Incognito mode did every single thing it said it did and behaved exactly as I expected from day one. Is there a single user here who actually was surprised by how it worked? Did anyone honestly think it was like Tor or something? Why? Where did anyone ever get that idea at all?
WaxedWookie@lemmy.world
on 17 Jan 2024 21:46
collapse
Expected incognito functionality sits in the gaping chasm between actual incognito functionality and TOR. When I’m being told I can go incognito - you know, sneaky, in disguise, I don’t expect to have all of my activity broadcast back to those that say I’m incognito.
Of course, trusting current Google is foolish, but that doesn’t make it less deceptive.
Rediphile@lemmy.ca
on 17 Jan 2024 23:15
nextcollapse
So do you feel the naming was inherently misleading which led you astray? Because incognito mode absolutely kept things ‘sneaky’ in terms of hiding the things I look up from other people who use the same computer. Which is specifically what Google said it would do and showed examples of in TV commercials. And it definitely did (and still does) that.
I’m also struggling to understand what you feel you ‘trusted’ Google on exactly. What did they tell you that you believed but, as it turns out, was not true?
WaxedWookie@lemmy.world
on 18 Jan 2024 00:39
collapse
To be clear, I was aware of the risk thanks to previous reports and my work in the cybersecurity space. I’m talking about the average user.

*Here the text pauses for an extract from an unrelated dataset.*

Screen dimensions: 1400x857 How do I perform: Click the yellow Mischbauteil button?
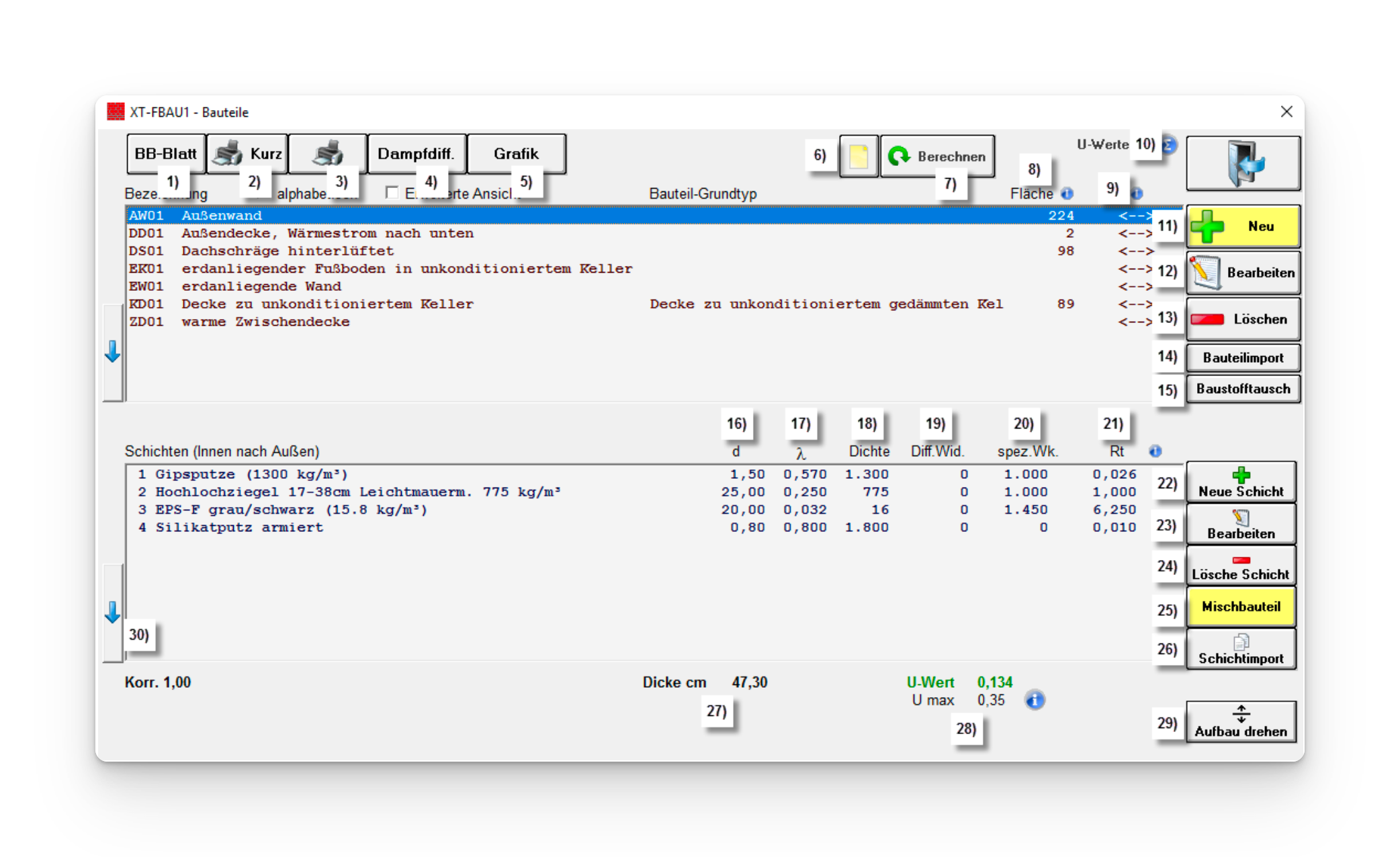tap(1241, 606)
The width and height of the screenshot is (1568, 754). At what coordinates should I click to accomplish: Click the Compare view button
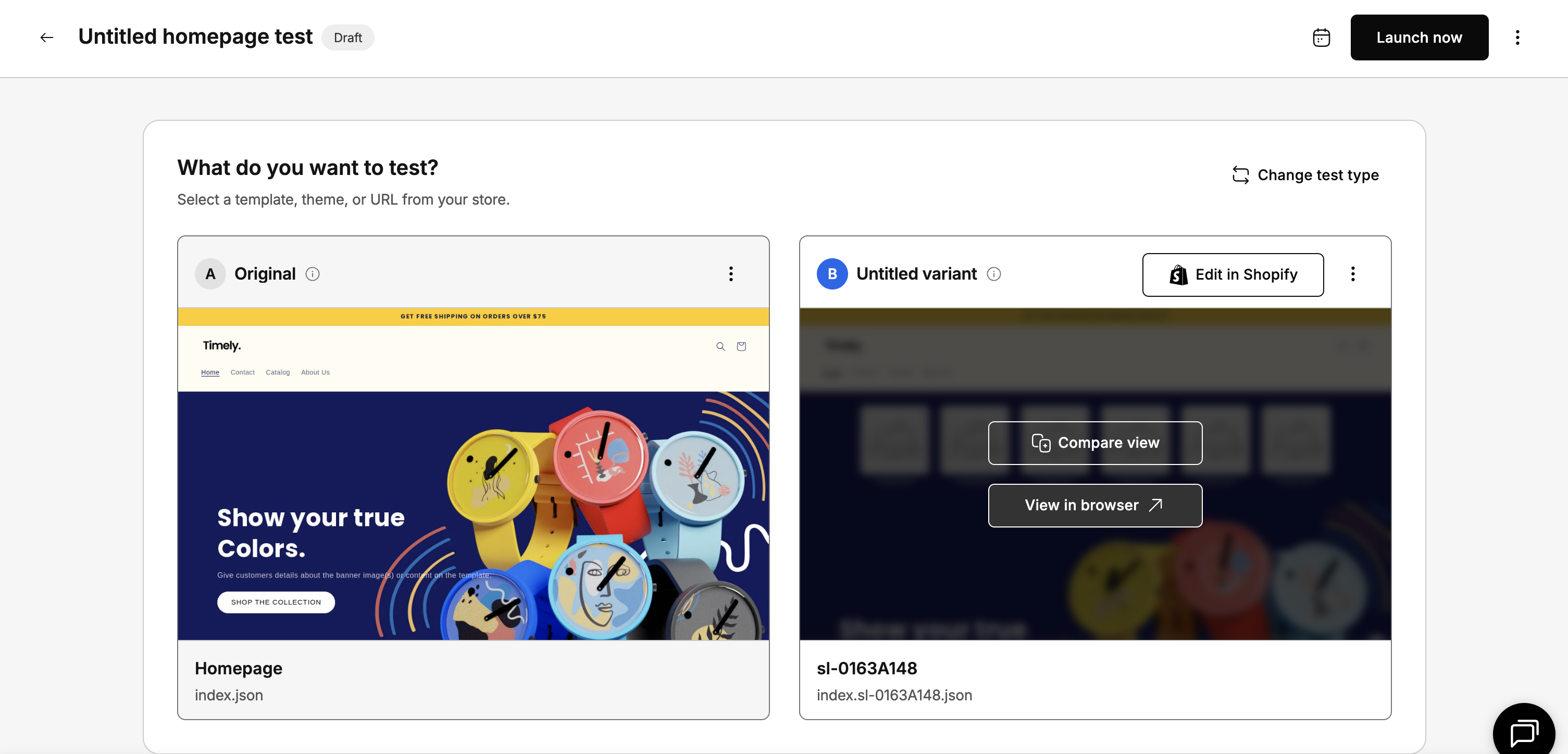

The name is deceptive, and explicitly calling out a list of parties that may see your traffic without naming themselves is deceptive.
It’s akin to a guard saying beware doors 1 and 3 - there are dragons behind them. If you hear this from an authority that would know, you’d probably assume there’s not a dragon behind door 2, or they would have said so.
The perception of “the man on the street” is a common legal standard that I’d argue Google has fallen short of here.
I always saw Google as a website too. So if I type ‘giant donkey dicks’ into the url/search bar, then Google is obviously going to know my preference for large donkey dicks. Since I googled it.
Or are these hypothetical common folk typing in full urls themselves or something? If it’s auto-filling in any way, that’s thanks to Google and they can only provide it if aware what has been typed so far.
WaxedWookie@lemmy.world
on 18 Jan 2024 07:03
collapse
That lack of delineation is also an issue, but a separate one. That said, I’d think an average user would think doing a Google search from an incog tab would be anonymised and not tied to them because of the privacy incog grants (or more accurately, doesn’t). There’s reasonable arguments to be made on either side of this point, but I think that Google have been intentionally misleading - which is now creating problems for them, motivating this change.
Again, all the information Google present when opening an incog tab would lead someone to the conclusion that Google won’t track them. Unless I’m mistaken, when this came up years back, Google explicitly denied tracking people in incognito mode, and they’re only changing their disclaimers now in response to a multi-billion dollar lawsuit.
If Google specifically denied tracking that’s definitely misleading, but I’m unable to find a source for it and don’t recall it myself.
Saying that the sites you visit track you would absolutely lead me to believe that search engines sites are included. Since it would not be possible to provide results for the search without knowing what was searched for by the user. And where would they send those results to without knowing the users IP or other form of network address? It just doesn’t make any sense to think a search engine would not know who searched for what, since it is required for them to function.
WaxedWookie@lemmy.world
on 19 Jan 2024 00:14
collapse
You don’t visit the site when you punch a query into your browser search bar.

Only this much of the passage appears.